In Problem 3.1.4 of their book Ordinary Differential Equations [1], Carrier and Pearson present the following narrative:
A mathematically minded vandal wishes to break a steam radiator away from its foundations, but finds that when he applies steadily the greatest force of which he is capable ($100$ kg) the $2$-cm displacement of the top of the radiator is only one-tenth of that required for his purposes. He finds, however, that he can apply a force $f(t)$ according to the schedule $$ f(t) = (1-\cos(\omega t)) \times 50\hbox{ kg} $$ for any of a large range of values of $\omega$. The mass of the radiator is $50$ kg and its foundation resists its movement by a force proportional to its displacement. At what frequency and for how long must he exert the force $f(t)$ if he is to succeed?
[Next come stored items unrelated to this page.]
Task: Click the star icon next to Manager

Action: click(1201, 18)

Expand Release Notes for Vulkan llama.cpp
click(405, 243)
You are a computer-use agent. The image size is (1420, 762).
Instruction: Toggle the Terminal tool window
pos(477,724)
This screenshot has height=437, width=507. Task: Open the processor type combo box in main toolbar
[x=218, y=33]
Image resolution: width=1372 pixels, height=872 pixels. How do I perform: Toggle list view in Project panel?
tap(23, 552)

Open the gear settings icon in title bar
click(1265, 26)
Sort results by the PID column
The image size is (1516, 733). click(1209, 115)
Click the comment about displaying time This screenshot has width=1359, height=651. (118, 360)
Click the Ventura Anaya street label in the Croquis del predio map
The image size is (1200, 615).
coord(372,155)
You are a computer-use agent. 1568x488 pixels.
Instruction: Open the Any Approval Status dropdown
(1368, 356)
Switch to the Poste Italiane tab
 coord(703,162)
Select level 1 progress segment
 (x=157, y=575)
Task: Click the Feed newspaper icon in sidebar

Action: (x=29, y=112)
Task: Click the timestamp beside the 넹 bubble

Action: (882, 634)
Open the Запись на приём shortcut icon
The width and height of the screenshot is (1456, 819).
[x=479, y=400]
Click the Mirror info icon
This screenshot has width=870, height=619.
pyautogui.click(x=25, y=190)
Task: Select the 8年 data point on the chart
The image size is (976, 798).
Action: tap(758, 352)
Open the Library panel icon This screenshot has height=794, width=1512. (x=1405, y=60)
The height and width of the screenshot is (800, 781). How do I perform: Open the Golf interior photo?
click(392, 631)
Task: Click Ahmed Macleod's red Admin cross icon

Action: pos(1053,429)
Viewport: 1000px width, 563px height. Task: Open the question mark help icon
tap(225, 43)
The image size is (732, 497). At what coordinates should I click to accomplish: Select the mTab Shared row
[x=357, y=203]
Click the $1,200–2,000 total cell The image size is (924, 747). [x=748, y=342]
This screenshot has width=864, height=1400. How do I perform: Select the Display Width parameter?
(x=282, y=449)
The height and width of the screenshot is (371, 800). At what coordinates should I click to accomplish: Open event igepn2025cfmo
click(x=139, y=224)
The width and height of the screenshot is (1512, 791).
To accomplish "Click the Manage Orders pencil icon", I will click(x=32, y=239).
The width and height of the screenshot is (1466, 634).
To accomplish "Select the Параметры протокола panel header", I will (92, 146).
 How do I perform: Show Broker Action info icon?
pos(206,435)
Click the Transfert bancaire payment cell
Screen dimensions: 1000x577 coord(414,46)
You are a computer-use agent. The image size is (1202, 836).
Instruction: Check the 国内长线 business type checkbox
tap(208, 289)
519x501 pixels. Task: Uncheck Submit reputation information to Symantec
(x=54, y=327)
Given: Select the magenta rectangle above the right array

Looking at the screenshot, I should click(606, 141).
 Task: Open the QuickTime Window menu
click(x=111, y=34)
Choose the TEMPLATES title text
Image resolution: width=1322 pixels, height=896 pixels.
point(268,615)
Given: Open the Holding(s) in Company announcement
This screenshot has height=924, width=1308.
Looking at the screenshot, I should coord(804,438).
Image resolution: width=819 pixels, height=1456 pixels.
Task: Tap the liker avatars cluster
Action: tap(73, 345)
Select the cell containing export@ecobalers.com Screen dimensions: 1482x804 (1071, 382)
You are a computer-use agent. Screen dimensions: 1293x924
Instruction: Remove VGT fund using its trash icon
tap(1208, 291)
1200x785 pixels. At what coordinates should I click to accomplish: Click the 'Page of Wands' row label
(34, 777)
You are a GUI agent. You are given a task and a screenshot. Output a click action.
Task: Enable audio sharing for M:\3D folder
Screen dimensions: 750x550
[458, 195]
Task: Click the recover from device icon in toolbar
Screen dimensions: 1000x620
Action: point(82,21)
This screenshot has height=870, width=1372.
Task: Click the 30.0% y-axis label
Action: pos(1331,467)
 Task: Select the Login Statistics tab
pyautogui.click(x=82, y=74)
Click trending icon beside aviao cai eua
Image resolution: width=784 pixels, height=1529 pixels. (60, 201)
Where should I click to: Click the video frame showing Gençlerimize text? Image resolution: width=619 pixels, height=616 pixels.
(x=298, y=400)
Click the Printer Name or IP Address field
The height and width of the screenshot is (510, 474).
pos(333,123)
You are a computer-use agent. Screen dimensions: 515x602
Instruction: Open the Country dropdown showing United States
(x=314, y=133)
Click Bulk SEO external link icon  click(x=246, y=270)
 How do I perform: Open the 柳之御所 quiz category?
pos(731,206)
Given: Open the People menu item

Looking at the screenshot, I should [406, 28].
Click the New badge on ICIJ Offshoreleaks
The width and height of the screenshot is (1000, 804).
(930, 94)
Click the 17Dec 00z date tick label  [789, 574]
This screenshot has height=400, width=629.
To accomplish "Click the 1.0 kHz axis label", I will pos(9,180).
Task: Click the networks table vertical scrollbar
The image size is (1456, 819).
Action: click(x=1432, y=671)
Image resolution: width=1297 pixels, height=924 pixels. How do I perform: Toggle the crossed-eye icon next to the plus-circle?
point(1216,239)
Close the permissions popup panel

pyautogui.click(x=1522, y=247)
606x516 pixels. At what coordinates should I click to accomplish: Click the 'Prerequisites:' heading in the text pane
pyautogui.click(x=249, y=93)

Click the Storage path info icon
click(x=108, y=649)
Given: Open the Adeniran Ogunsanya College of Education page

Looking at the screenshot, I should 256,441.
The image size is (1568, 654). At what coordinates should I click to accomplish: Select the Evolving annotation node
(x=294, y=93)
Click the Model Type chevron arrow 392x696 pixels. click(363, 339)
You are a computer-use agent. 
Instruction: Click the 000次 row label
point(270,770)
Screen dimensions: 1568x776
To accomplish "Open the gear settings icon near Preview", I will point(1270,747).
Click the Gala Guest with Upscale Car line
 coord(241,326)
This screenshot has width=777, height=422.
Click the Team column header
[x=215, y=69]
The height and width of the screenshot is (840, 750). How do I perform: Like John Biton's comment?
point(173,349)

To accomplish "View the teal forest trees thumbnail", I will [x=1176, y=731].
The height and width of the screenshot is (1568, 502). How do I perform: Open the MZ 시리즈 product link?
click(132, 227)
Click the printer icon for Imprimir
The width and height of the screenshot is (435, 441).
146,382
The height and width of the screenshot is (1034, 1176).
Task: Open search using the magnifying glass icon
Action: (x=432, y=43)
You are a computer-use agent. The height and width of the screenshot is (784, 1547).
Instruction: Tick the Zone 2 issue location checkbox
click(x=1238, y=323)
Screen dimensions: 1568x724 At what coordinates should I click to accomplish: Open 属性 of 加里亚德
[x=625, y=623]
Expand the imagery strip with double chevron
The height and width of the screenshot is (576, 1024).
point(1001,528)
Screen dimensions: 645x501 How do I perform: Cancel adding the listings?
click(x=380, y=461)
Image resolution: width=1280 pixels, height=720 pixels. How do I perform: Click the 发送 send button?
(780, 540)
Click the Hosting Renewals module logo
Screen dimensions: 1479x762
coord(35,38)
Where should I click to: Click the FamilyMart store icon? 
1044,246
Well, the vandal clearly has to find the natural frequency of the system and then pump it at that frequency to exploit resonance, just like pumping up a swing. To solve the problem, we note that the total force on the radiator is
$$ [(1-\cos(\omega t)) - d\,] \times 50\hbox{ kg}, $$
where $d(t)$ is the distance of the radiator from its rest position in centimeters. Since $50$ kg is also conveniently the mass of the radiator, Newton's law $F=ma$ gives us the equation $$ d'' + d = 1 - \cos(\omega t) $$ for the displacement as a function of $t$. From the $d'' + d$ terms we see that the natural frequency of this system is $1$, so the vandal should do his business at frequency $\omega = 1$.
Carrier and Pearson expect an analytic solution, which is not hard to determine; the amplitude will grow linearly with $t$. But here of course we will do it with Chebfun. We solve the ODE, and then solve the equation $d=20$ to find the breakaway time:
L = chebop(@(t,d) diff(d,2) + d - (1-cos(t)),[0 50]); L.lbc = @(d) [d-2; diff(d)]; LW = 'linewidth'; d = L\0; plot(d,LW,1.6), grid on xlabel('t (secs)'), ylabel('d (cm)'), axis([0 50 -30 30]) hold on, plot([0 50],[20 20],'--r',LW,2) r = roots(d-20); breakaway_time = r(1) plot(breakaway_time,d(breakaway_time),'.r','markersize',28) title(['Breakaway time = ' num2str(breakaway_time)],'fontsize',14)
breakaway_time = 42.015895525074392
So the vandal does his damage in 42 seconds. This is a very impressive young man, but I think he could apply his talents more constructively.
By the way, how close does the vandal come to achieving the breakaway condition $d=20$ one cycle earlier? Here's the answer:
max(d{35,40})
ans = 19.126234407727370
References
- G. E. Carrier and Carl. E. Pearson, Ordinary Differential Equations, Blaisdell, 1968.